MARRIAGEE MINDED Two men are planning to get married in Canada. I know, yawn. The twist: they’re straight.

In response, a gay rights spokesman sounds downright old-fashioned:

Words of warning came from Toronto lawyer Bruce Walker, a gay and lesbian rights activist.

“Generally speaking, marriage should be for love,” he said. “People who don’t marry for love will find themselves in trouble.”

Meanie! Trying to restrict marriage to his tired, outworn definition!

Seriously, I find it difficult to phrase an objection to this that does not basically hew to the anti-gay-marriage line: i.e. marriage in the west has traditionally been between two people who want to have sex with each other. The objection to this argument is the same one that pro-gay-marriage forces employed against those who claimed that marriage was for child-rearing: we allow all sorts of people who cannot have sex with each other (certain classes of parapalegics, for example) to wed, so how can you exclude these people on this grounds? I think it’s funny, but if this sort of practice becomes more than a stunt, it seems very likely to me to weaken an already ailing institution.

On the other hand, it doesn’t seem very likely to become widespread. Most people who get married will continue to do so for the good, old fashioned purpose of having frequent sexual intercourse. God bless ’em.

BORED IN FALLUJAH:

“Don’t you get attacked all the time?”

“Eh.”

“So what’s changed?”

“Well… there’s nothing left to watch.
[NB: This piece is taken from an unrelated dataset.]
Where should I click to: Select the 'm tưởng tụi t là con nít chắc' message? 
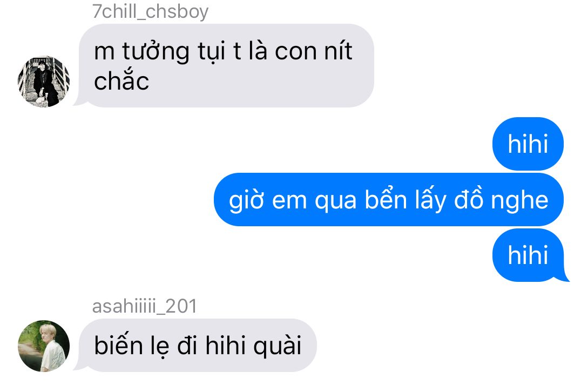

I’ve seen all the DVDs out there and there’s nothing left to do.”

I started naming off movies followed by all sorts of TV series on DVD that I could think of, and, sure enough, he had watched them all.
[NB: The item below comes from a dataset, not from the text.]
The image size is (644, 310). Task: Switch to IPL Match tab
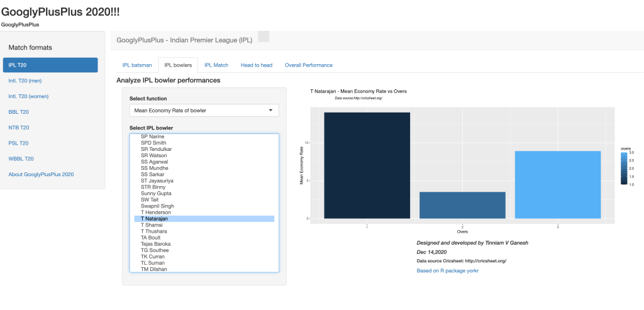(x=216, y=65)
“Frank, there’s nothing left to watch! I wanna go home now.”

I couldn’t believe what I was hearing. There seemed to be only one appropriate response. “Chickenhawk!”
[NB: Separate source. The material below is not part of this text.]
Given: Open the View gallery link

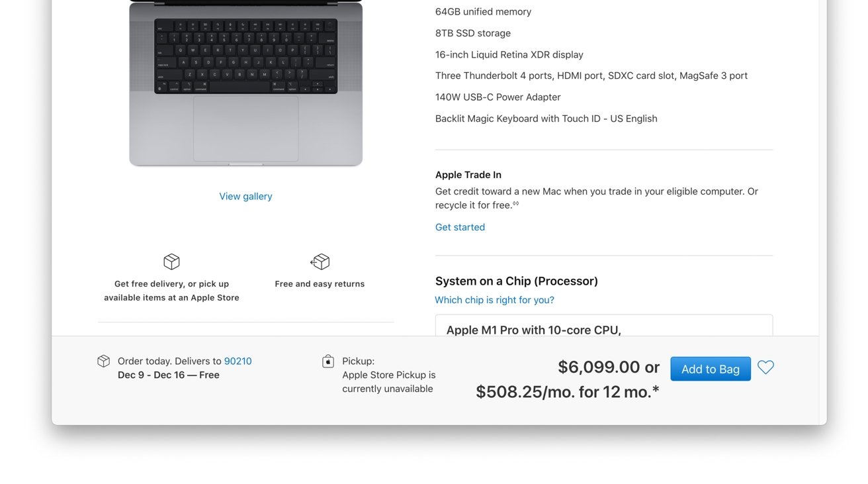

A NEWLY DISCOVERED 400-FOOT WATERFALL in a Californian national park. “It wasn’t on a map, no one on the trail crew knew about it. People who been here 27 years had never seen it.” Amazing. We forget how big and wild this country is.

UPDATE: A reader writes:

Regarding that “undiscovered” waterfall in California, it’s important to take such news with a dose of salt. A few years ago there was a lot of hoopla over the supposed discovery of new waterfalls in a little-visited corner of Yellowstone. What really happened was that someone decided to publish their location, which had been a sort of insider’s secret, in a guidebook. The authors defined the waterfalls as undiscovered purely because information on them hadn’t appeared in print. (Basically, nothing’s real until it’s available on Amazon.com.) Local reaction ran from amusement to outrage.

I’m sure the California falls were less widely known than the Yellowstone ones, but they weren’t really undiscovered. Here’s a passage from that CNN story you linked to:

“A small band of loggers that harvested Douglas firs in the early 1950s left behind a choker cable and part of a bulldozer. A knife blade stuck in a nearby tree indicates that others have also made the trek.

But for park officials, the falls were merely a rumor for many years, said Russ Weatherbee, the wildlife biologist credited with the find.

A couple years ago, Weatherbee was cleaning out a cabinet of old maps when he stumbled across one from the 1960s marked with a note reading “Whiskeytown falls” near Crystal Creek.”

Now, officials are planning to build a trail to the falls and put them on the map. A perfectly valid response, but probably bitter news to whatever backpackers, etc., really did know about the area.